▶ [Task goal] Reproduce the records from the line containing "You are a computer-use" through the end of the records, omitting the pictures from your answer.

▶ [Data shown]
────
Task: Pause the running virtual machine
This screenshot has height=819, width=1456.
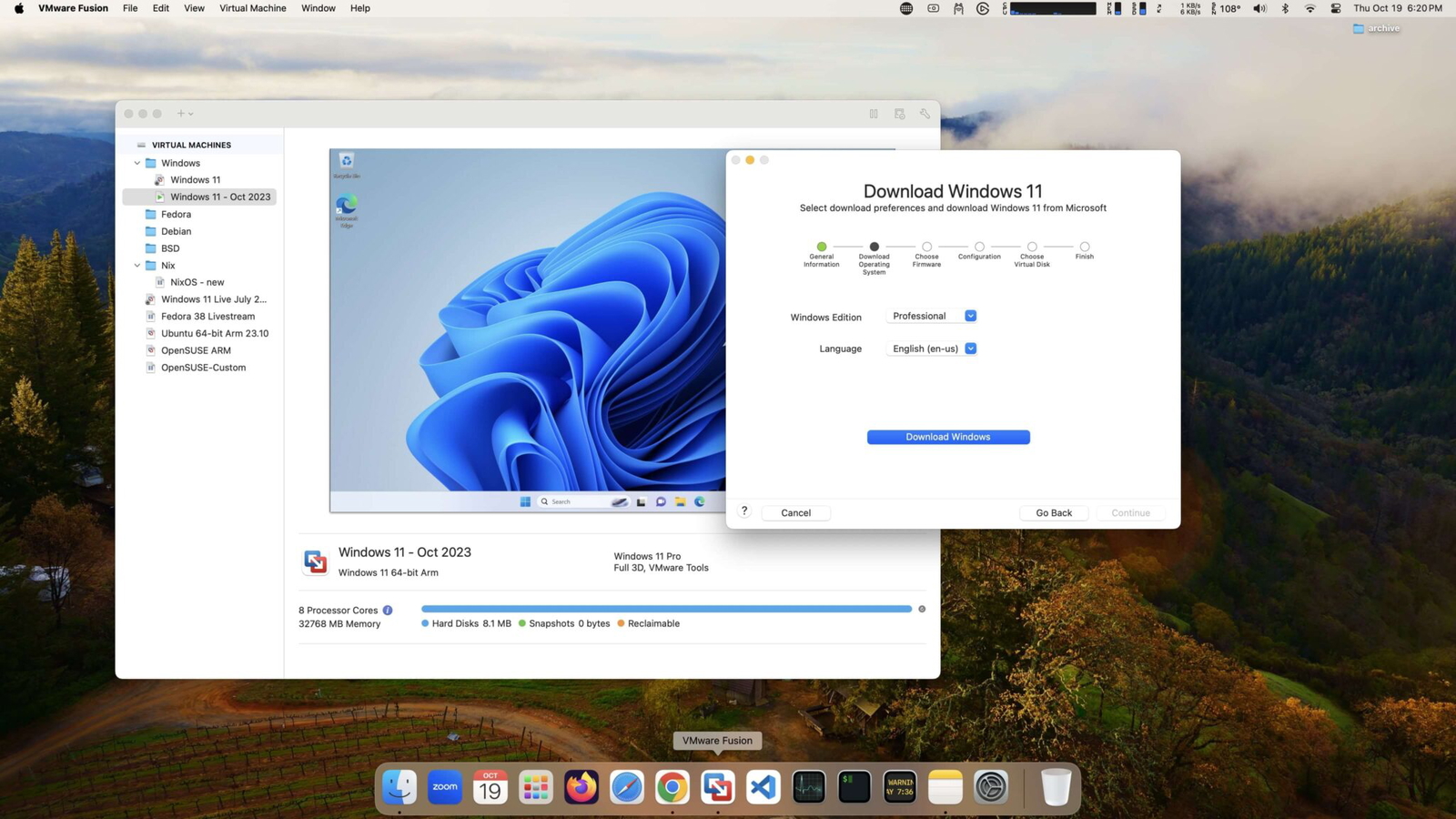Action: (873, 113)
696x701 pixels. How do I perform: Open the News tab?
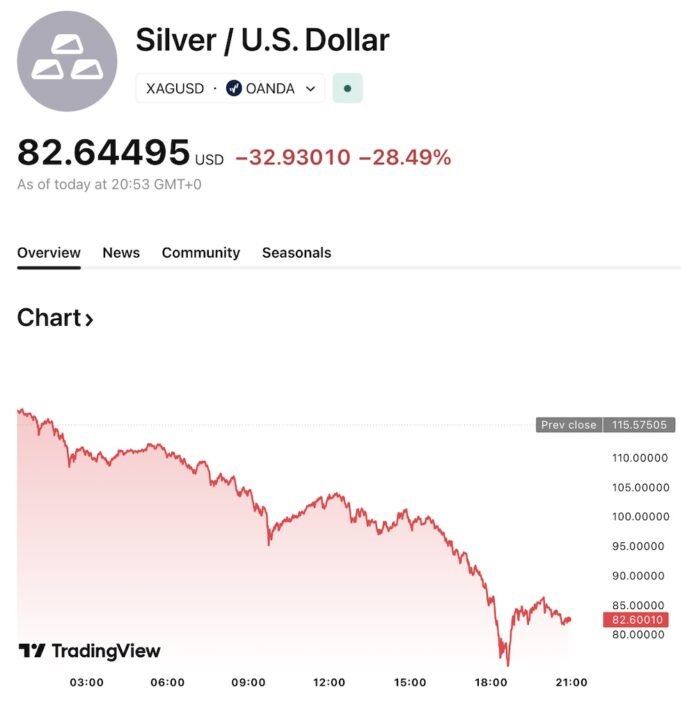121,253
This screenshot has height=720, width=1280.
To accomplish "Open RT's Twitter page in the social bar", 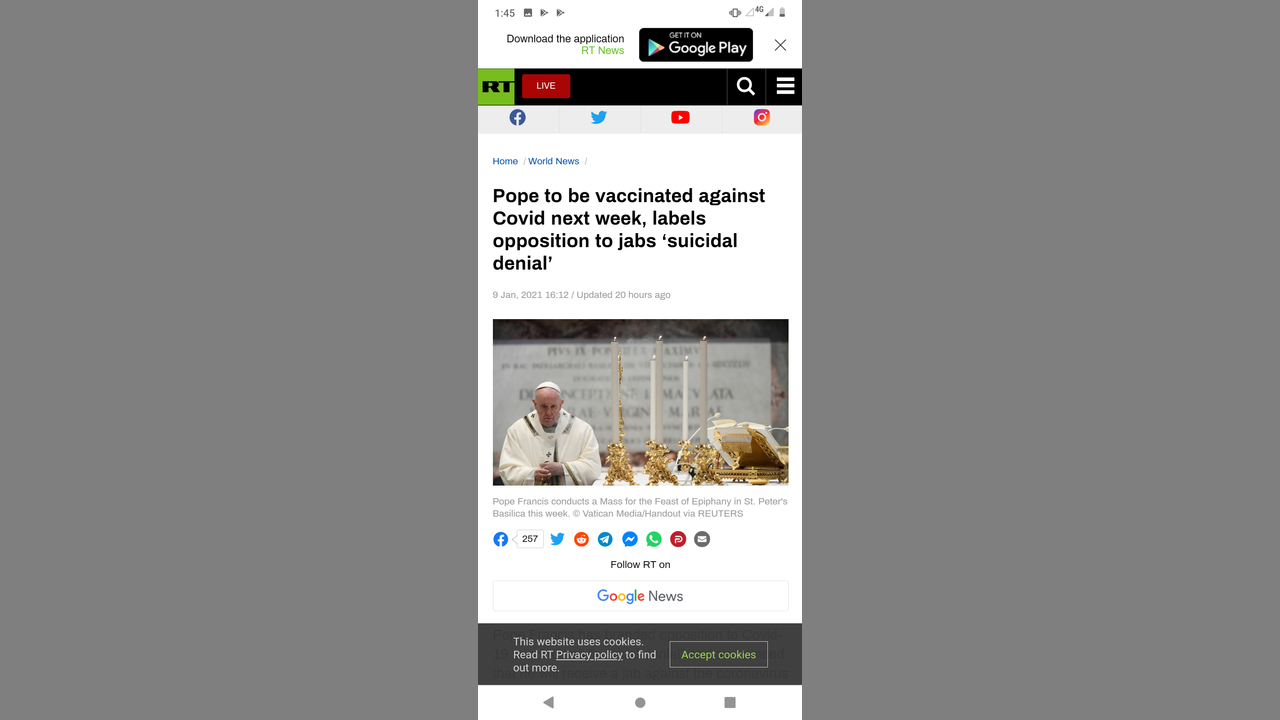I will (599, 118).
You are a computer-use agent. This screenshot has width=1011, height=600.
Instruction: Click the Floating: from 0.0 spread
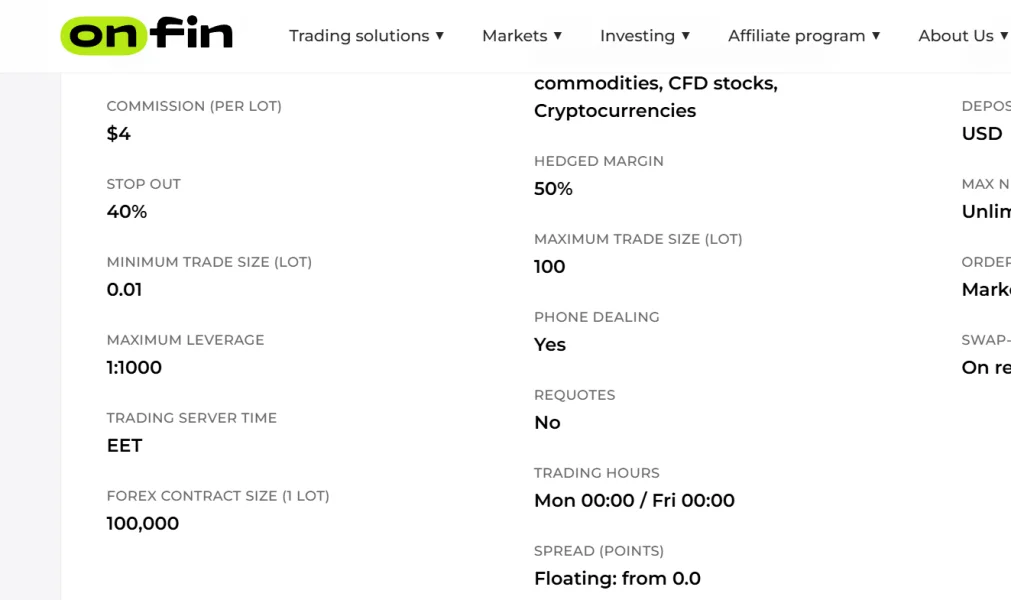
────
▶ [Response to this task]
You are a computer-use agent. This screenshot has width=1011, height=600.
Instruction: Click the Floating: from 0.0 spread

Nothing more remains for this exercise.